3.5.2 The lesson in more detail

PrintPrint

In this lesson, we will start to work with some software that you probably are not familiar with and we will be using Python packages extensively that we have not used before to demonstrate how a complex GIS project can be solved in Python by combining different languages and packages within a Jupyter Notebook. Therefore, it is probably a good idea to prepare you a bit with an overview of what will happen in the remainder of the lesson.

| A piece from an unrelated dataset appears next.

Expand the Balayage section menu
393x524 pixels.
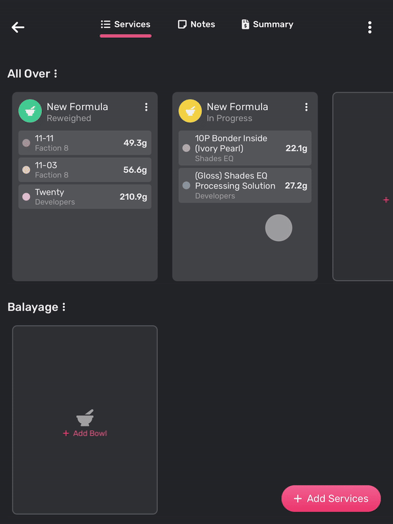point(64,307)
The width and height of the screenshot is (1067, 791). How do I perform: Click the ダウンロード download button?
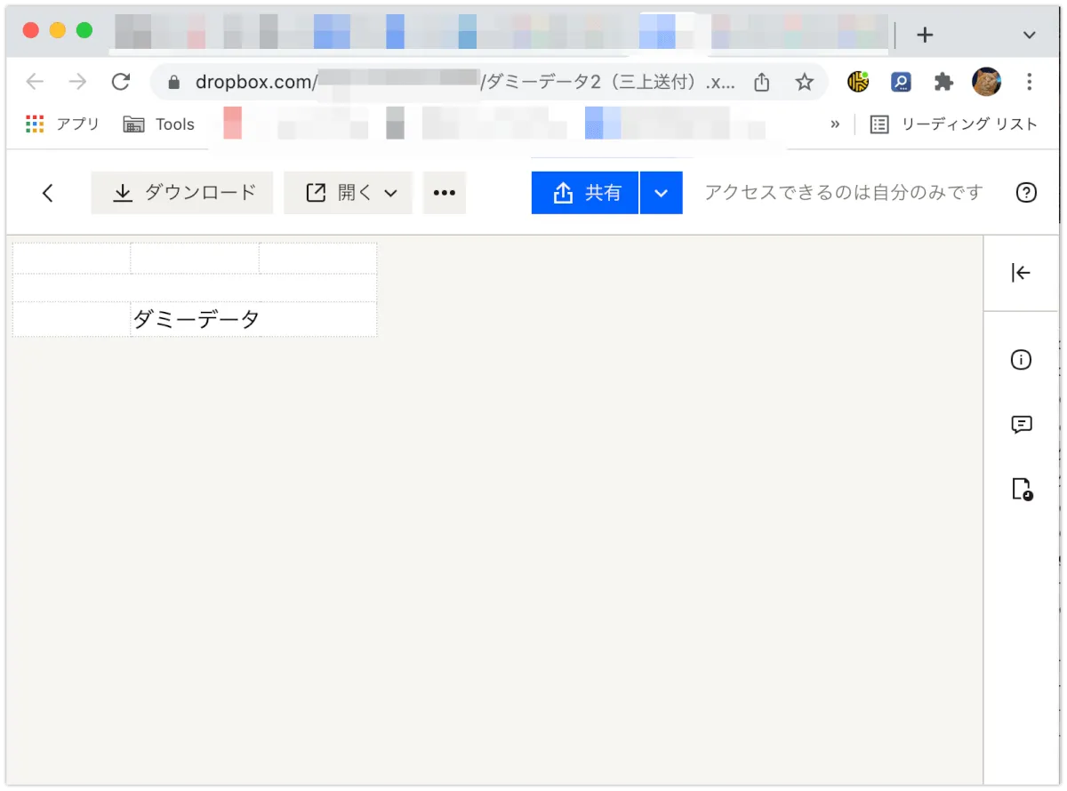(184, 193)
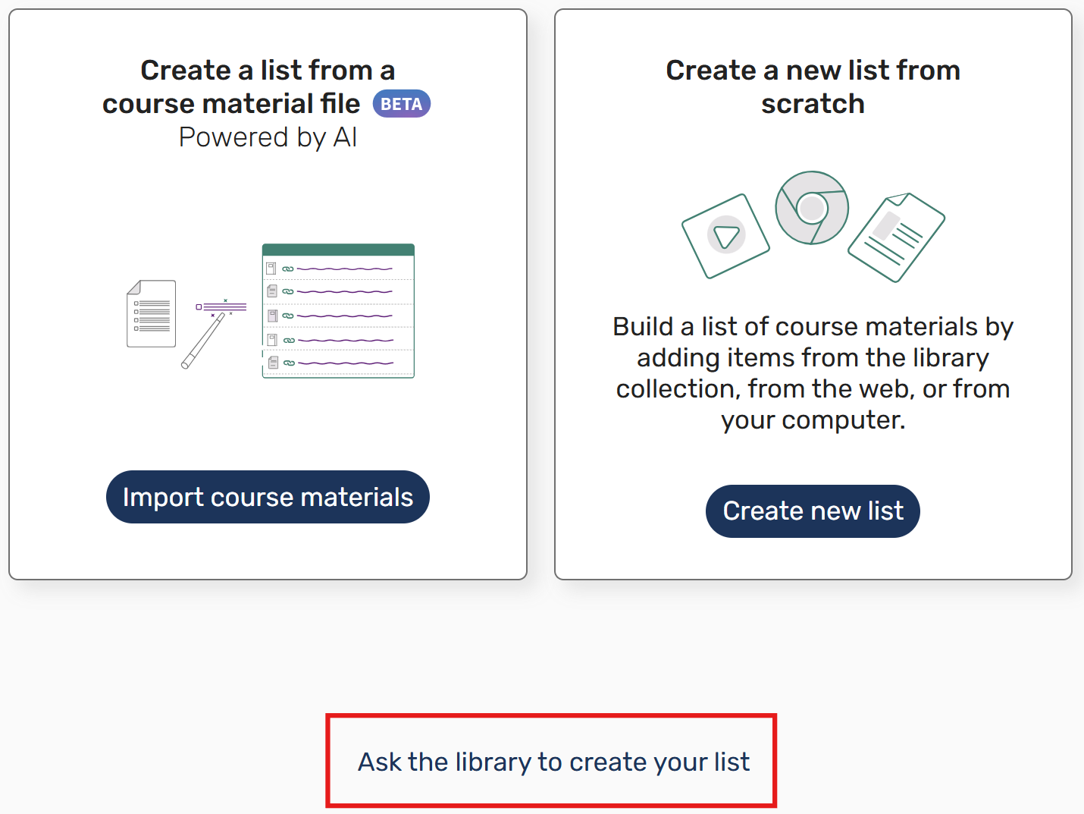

  • We already discussed the idea of using Jupyter Notebooks for data analysis projects. We will start this part of the lesson by introducing you to Jupyter Notebook and explaining to you the basic functionality (Section 3.6) so that you will be able to use it for the remainder of the lesson and future Python projects.
  • The R programming language has its roots in statistical computing but also comes with a large library of packages providing data analysis methods for many specialized areas. One such package is the ‘dismo’ package for species distribution modeling. We will use the task of generating a species distribution model for the Solanum Acaule plant species as the data analysis task for this lesson’s walkthrough with the goal of showing you how Python and R functions can be combined within a Jupyter Notebook to solve some pretty complex analysis problem. The species distribution modeling application will be discussed further together with a brief overview on R and the ‘dismo’ package in Section 3.7.
  • Using pandas for the manipulation of tabular data will be a significant part of this lesson’s walkthrough. We will use it to clean up the somewhat messy observation data available for Solanum Acaule. As a preparation, we will teach you the basics of manipulating table data with pandas in Section 3.8.
  • GDAL/OGR will be the main geospatial extension of Python that we will use in this lesson (a) to perform additional data cleaning based on spatial querying and (b) to prepare additional input data (raster data sets for different climatic variables). We, therefore, provide an overview on its functionality and typical patterns of using GDAL/OGR in Section 3.9.
  • We will mainly use the Esri ArcGIS API for Python to create an interactive map visualization within a Jupyter Notebook. However, the API has much more to offer and provides an interesting bridge between the FOSS Python Data Science ecosystem and the proprietary Esri world. We, therefore, provide an overview of the API in Section 3.10.
  • The lesson’s walkthrough in Section 3.11 will show you a solution to the task of creating a species distribution model for Solanum Acaule combining both Python and R and making use of the different Python packages introduced in the lesson. The walkthrough will be provided as a Jupyter notebook that you can download and run on your own computer.